> [Task]: Lines from the one containing "Task: Click the 'One" through the last one in the data below: write them out word for word, and only them.

Available records Start Marker

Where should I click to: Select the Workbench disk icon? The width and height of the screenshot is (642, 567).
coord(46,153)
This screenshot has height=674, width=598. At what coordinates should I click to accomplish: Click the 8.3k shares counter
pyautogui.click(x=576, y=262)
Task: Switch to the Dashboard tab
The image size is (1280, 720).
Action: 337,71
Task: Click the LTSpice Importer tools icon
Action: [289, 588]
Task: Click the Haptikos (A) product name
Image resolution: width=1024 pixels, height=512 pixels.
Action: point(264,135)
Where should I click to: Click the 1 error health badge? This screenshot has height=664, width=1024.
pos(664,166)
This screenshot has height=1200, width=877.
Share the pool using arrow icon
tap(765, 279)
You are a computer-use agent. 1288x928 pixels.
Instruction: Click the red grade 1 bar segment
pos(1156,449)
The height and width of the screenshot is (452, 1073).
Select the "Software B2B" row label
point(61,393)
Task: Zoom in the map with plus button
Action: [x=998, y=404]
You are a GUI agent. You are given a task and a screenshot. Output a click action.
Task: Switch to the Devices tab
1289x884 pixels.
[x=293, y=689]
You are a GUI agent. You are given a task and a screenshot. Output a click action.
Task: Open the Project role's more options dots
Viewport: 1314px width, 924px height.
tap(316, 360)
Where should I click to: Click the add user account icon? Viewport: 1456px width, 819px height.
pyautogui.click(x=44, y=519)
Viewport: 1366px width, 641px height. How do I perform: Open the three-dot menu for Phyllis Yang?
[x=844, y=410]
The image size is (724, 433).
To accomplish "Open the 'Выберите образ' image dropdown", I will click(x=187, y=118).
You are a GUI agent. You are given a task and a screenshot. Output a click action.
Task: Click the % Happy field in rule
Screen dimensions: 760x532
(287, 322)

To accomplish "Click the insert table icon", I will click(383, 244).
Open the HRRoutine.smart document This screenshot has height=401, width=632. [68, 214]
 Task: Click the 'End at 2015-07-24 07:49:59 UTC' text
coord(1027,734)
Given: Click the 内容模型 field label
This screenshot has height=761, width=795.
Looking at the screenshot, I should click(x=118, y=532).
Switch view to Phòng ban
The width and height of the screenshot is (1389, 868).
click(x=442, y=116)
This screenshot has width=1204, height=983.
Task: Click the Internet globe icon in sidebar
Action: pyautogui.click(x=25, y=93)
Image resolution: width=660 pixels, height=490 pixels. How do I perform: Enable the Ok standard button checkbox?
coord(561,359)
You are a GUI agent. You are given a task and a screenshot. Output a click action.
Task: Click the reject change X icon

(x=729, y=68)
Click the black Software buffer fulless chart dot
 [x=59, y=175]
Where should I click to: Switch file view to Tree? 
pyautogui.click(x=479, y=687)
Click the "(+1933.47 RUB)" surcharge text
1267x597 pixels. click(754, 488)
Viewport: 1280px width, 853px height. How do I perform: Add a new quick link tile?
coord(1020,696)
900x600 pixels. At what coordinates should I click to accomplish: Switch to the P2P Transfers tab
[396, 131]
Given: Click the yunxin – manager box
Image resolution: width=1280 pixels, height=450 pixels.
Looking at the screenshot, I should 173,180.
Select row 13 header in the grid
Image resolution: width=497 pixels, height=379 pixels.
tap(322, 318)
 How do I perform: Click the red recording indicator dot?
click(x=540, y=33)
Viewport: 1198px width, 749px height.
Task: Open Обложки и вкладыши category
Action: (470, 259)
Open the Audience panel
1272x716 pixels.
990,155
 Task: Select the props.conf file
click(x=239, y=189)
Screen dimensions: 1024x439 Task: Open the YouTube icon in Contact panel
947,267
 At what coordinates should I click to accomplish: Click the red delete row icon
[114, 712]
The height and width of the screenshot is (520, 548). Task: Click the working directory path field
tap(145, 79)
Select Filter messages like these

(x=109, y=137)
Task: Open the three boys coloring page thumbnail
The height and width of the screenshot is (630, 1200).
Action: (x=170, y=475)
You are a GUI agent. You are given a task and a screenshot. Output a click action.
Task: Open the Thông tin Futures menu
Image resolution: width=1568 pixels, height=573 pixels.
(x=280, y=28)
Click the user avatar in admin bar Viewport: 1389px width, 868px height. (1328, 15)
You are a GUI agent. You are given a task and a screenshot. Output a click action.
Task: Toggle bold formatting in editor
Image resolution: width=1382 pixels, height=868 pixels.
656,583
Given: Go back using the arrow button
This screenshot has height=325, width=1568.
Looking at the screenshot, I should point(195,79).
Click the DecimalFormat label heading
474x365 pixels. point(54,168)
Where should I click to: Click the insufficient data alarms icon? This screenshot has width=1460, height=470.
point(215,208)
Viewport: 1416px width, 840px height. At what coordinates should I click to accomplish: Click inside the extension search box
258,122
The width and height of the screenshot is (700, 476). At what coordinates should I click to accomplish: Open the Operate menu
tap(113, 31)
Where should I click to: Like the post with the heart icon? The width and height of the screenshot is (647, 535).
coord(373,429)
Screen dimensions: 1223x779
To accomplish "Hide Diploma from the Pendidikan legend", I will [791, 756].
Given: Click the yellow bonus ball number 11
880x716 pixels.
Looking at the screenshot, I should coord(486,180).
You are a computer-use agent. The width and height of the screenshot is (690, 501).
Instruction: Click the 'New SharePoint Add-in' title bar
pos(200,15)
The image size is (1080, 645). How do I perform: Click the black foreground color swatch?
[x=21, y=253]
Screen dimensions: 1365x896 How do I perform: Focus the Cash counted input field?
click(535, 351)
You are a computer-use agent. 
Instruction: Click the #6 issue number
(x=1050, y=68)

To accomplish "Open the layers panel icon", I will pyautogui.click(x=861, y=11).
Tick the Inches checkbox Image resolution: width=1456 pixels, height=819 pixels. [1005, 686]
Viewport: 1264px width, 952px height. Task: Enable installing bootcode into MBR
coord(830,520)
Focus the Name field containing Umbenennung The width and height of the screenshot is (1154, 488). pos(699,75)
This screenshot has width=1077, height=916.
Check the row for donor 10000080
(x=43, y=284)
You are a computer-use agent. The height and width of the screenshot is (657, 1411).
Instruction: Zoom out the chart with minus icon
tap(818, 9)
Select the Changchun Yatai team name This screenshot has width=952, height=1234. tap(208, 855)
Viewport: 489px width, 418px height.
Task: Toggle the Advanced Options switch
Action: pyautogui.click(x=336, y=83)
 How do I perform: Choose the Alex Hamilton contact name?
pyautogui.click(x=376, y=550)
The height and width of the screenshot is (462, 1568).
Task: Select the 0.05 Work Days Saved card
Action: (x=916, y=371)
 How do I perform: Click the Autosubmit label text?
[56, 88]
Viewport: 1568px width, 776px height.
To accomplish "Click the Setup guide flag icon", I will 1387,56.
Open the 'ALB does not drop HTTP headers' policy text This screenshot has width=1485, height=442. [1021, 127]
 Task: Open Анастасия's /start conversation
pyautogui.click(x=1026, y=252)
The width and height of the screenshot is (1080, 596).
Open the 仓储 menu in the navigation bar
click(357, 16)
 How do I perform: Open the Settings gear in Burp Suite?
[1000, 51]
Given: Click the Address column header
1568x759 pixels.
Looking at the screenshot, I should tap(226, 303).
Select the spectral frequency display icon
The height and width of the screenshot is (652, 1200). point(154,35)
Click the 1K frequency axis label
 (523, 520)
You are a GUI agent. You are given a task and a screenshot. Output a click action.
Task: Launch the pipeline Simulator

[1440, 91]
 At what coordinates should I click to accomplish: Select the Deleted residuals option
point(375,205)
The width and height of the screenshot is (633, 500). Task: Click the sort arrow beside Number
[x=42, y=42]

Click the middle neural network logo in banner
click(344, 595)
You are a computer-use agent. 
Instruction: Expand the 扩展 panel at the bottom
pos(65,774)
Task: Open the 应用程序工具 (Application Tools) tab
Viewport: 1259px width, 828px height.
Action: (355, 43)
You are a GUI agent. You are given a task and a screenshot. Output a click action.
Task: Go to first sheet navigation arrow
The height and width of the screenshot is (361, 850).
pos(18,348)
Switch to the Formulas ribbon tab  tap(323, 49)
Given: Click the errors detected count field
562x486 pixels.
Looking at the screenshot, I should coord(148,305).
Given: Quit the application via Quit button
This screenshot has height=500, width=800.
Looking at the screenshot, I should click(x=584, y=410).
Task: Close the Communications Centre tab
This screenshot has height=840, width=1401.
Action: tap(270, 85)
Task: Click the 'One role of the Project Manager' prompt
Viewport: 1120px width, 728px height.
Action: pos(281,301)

Available records End Marker

> [Response for this exercise]:
Task: Click the 'One role of the Project Manager' prompt
Viewport: 1120px width, 728px height.
Action: pos(281,301)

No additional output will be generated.